===== Records shown

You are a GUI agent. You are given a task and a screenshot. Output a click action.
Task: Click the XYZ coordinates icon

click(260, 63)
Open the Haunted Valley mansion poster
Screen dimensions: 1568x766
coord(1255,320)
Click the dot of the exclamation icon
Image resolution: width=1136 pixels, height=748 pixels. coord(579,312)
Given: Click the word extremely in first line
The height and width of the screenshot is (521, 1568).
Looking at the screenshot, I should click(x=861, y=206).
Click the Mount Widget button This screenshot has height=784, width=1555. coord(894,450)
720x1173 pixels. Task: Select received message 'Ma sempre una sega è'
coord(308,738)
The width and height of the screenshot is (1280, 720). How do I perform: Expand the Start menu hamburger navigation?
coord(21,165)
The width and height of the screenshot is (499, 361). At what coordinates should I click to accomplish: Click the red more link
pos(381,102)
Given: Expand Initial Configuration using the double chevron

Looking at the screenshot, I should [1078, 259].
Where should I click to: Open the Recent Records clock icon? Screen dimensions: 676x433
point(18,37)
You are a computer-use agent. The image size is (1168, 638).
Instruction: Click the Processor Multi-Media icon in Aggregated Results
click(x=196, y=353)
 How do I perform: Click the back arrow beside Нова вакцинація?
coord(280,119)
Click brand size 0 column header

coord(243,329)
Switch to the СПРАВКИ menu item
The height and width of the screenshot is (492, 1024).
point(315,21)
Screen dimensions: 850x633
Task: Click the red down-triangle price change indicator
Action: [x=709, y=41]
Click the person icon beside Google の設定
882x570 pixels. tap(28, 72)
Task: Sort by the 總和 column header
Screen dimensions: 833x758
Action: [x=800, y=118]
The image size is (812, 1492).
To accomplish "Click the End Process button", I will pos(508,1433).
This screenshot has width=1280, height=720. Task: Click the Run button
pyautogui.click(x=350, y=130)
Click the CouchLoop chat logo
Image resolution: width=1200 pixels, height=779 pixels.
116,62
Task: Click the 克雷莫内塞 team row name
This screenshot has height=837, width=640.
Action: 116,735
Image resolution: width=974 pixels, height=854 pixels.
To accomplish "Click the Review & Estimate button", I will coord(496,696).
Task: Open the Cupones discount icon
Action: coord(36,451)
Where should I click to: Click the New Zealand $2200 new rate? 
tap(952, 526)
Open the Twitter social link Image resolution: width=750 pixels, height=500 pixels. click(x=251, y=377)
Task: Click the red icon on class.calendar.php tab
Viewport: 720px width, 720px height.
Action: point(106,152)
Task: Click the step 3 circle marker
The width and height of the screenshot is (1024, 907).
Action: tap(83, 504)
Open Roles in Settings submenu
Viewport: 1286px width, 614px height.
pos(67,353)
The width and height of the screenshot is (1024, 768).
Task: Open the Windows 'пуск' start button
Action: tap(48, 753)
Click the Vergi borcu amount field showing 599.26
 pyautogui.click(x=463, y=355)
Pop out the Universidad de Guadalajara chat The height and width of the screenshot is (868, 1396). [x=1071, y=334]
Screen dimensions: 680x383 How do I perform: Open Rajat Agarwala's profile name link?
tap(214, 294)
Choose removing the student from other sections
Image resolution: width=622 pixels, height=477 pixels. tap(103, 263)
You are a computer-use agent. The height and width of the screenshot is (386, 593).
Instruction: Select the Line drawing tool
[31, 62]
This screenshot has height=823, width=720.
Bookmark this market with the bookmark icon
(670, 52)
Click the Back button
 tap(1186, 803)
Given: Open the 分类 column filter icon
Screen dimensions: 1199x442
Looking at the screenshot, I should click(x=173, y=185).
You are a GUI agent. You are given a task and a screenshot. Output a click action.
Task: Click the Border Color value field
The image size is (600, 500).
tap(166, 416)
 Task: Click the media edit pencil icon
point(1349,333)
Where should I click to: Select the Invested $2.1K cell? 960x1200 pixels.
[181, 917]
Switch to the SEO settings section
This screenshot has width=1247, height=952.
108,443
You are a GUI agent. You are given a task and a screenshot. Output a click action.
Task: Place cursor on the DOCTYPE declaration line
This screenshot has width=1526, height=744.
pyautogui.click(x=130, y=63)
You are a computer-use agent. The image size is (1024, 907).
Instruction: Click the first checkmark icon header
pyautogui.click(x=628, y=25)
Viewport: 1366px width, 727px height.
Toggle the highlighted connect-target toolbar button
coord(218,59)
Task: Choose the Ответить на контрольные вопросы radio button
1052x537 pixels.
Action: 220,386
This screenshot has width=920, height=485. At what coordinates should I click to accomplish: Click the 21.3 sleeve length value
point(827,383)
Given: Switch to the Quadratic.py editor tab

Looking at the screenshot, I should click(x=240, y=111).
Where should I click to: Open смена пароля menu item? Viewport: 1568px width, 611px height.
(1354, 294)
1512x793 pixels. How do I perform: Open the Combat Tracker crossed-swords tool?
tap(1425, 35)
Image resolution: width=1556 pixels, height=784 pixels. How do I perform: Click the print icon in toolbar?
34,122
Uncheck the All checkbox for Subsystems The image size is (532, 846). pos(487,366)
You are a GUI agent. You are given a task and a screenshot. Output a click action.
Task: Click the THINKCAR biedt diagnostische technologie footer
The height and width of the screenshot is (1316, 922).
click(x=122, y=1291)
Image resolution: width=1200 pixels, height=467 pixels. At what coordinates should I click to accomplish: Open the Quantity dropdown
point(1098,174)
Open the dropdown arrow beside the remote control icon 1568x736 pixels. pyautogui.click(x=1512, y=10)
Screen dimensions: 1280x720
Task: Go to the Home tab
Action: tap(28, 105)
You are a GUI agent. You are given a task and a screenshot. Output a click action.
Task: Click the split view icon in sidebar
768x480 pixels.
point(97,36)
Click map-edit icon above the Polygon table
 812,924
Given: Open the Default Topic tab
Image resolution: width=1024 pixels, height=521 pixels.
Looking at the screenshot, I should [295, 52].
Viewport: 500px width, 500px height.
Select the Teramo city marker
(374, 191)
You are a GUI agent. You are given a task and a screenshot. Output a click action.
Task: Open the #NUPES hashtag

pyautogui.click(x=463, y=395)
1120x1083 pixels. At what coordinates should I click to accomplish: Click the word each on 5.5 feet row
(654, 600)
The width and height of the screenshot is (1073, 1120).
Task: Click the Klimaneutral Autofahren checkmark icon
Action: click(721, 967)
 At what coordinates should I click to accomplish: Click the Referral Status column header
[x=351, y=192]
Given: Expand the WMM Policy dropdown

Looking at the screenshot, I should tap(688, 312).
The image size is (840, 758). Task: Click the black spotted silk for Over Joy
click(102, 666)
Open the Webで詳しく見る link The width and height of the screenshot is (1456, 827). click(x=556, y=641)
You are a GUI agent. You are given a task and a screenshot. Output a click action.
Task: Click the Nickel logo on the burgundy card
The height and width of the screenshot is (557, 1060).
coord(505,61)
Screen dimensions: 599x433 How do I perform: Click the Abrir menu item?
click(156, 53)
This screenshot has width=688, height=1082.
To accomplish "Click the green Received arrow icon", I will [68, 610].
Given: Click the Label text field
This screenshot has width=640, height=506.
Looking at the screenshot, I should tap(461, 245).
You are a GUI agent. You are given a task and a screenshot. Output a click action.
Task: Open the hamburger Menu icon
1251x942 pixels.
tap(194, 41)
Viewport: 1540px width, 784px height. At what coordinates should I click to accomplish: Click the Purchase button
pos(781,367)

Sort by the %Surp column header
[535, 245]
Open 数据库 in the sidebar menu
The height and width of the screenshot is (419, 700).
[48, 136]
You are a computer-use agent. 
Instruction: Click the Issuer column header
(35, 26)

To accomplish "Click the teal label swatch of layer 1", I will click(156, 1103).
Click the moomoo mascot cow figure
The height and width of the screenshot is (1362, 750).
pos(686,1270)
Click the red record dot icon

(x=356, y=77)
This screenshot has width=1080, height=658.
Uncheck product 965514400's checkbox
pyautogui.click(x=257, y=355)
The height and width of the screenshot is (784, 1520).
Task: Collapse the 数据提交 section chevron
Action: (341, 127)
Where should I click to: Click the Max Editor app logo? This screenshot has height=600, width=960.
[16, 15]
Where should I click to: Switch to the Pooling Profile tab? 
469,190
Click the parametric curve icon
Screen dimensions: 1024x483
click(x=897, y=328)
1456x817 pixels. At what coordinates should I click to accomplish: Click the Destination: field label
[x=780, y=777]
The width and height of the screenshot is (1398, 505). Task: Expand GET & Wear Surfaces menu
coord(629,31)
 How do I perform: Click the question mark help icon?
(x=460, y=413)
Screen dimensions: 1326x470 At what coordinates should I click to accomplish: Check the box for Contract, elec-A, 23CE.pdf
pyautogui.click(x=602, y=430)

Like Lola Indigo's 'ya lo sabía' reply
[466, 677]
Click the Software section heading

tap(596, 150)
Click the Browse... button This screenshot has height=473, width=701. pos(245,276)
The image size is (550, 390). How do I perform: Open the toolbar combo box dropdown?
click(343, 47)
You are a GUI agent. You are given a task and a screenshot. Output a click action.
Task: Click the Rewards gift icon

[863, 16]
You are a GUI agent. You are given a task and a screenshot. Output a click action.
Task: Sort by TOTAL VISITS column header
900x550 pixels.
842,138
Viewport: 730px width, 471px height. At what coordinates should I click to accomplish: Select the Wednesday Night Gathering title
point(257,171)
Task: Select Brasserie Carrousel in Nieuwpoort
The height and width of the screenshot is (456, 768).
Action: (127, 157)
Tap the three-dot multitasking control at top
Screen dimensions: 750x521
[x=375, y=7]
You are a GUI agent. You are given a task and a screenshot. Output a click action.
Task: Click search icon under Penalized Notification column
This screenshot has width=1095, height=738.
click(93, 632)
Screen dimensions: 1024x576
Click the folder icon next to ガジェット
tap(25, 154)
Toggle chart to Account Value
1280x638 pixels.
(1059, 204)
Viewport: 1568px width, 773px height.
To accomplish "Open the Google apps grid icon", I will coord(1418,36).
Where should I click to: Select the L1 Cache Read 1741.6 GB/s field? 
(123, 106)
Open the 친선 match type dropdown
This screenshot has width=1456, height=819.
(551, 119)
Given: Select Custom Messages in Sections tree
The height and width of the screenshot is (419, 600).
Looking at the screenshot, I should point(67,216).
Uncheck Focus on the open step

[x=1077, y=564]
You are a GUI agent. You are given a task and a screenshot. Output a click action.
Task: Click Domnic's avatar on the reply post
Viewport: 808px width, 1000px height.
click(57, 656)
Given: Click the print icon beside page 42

==========

> [Work instruction]: Please give back, exactly as it stands above, the stretch from the line with "This screenshot has width=1280, height=720." through the line with "Open the Twitter", and no line outside it.

> [Response]:
This screenshot has width=1280, height=720. Task: Click the Run button
pyautogui.click(x=350, y=130)
Click the CouchLoop chat logo
Image resolution: width=1200 pixels, height=779 pixels.
116,62
Task: Click the 克雷莫内塞 team row name
This screenshot has height=837, width=640.
Action: 116,735
Image resolution: width=974 pixels, height=854 pixels.
To accomplish "Click the Review & Estimate button", I will coord(496,696).
Task: Open the Cupones discount icon
Action: coord(36,451)
Where should I click to: Click the New Zealand $2200 new rate? 
tap(952, 526)
Open the Twitter social link Image resolution: width=750 pixels, height=500 pixels. click(x=251, y=377)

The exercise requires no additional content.